Совершенно однозначно — Захаров, такой Знайка. Может быть, это потому, что он нравился тогдашней девушке моей. Она всегда появление яйцеголового Захарова ожидала с большим… Мне и сейчас больше всего нравится Захаров. Я совершенно не знаю, где он сейчас. Я два раза брал у него интервью. Моменты общения с ним были всегда безумно интересными. Безумно интересными! Он прекрасный человек, очень интересный военный историк.
«Прочёл повести Юрия Вяземского. В предисловиях к сборнику «Бэстолочь» Вяземский пишет: «Многие мои читатели пишут, что герои не устарели». Согласны ли вы с этим мнением?»
Я вообще считаю, что ранняя проза Вяземского блистательна. У меня, ещё раз говорю, сложное отношение к его прозе поздней, хотя «Баккуроты» — замечательная вещь, по-моему.

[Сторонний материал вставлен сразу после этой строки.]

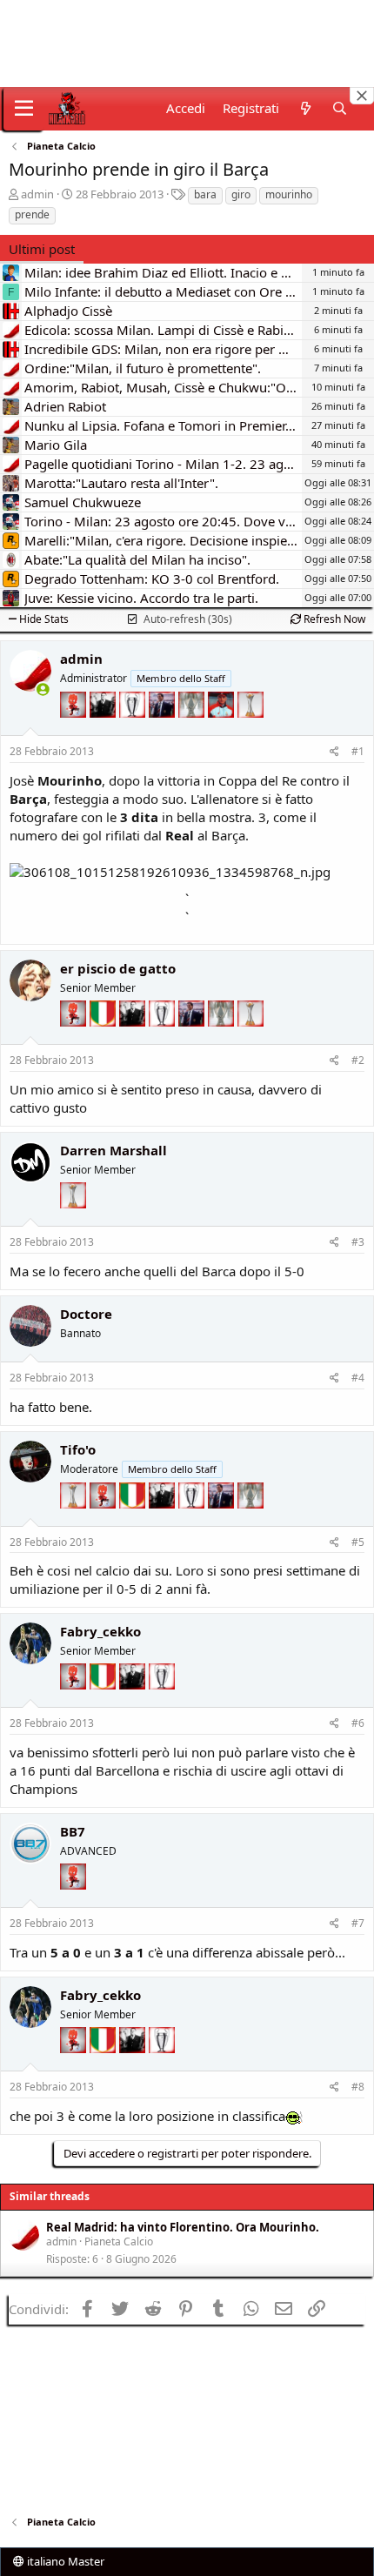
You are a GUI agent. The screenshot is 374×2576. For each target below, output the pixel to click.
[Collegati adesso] (43, 689)
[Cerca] (340, 108)
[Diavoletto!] (75, 731)
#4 (357, 1377)
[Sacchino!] (222, 731)
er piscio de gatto (118, 968)
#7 (357, 1923)
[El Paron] (104, 731)
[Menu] (23, 108)
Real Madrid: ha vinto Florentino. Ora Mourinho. (182, 2227)
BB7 (72, 1831)
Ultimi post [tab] (42, 249)
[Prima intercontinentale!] (250, 731)
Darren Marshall (113, 1150)
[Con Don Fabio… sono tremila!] (163, 731)
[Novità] (305, 108)
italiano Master (64, 2561)
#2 (357, 1060)
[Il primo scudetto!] (104, 1040)
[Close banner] (362, 95)
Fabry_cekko (100, 1631)
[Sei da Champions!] (134, 731)
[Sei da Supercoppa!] (193, 731)
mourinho (288, 194)
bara (205, 194)
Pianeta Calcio (118, 2241)
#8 (357, 2086)
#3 (357, 1241)
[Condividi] (334, 752)
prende (32, 214)
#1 (357, 751)
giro (240, 194)
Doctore (86, 1313)
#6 (357, 1723)
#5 (357, 1542)
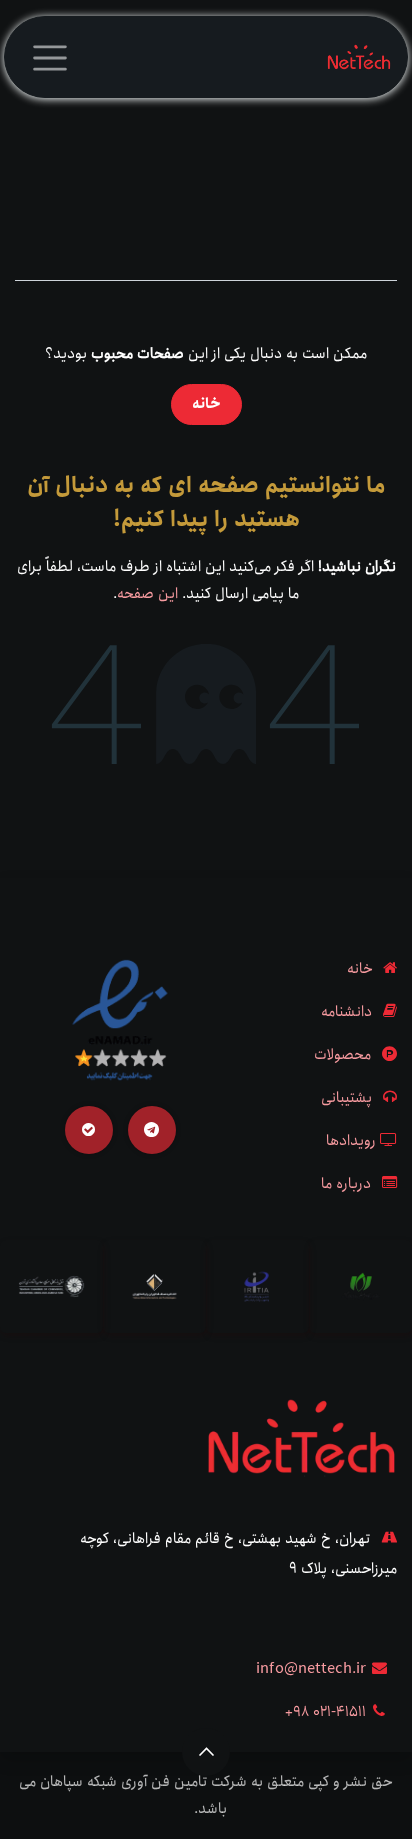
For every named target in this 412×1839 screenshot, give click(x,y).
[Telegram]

И мне его «Вооружение Одиссея» кажется книгой тоже довольно сложной, и со многим я там не могу согласиться, и стилистически она вызывает у меня вопросы. Ну, она и не закончена, там из семи томов написано два.
Но вопрос совершенно не в этом. Мне безумно интересен Вяземский сам как сложный и разнообразный человек, как новая инкарнация вот того самого Шута, много раз переродившегося, которого он описывает. Он часто, кстати, признавался… Мы же с ним много разговаривали, на кафедре МГИМО я работал у него там. И меня много раз занимала эта вещь: вот работаю с человеком, написавшим «Шута» — великую вещь, которая для моего поколения оказалась поворотной. Он признавался совершенно откровенно, что он и был шутом. Как у Гора герой говорит: «Я и есть мальчик», — в повести «Мальчик». И он много мне чего рассказывал из того, что не вошло в повесть.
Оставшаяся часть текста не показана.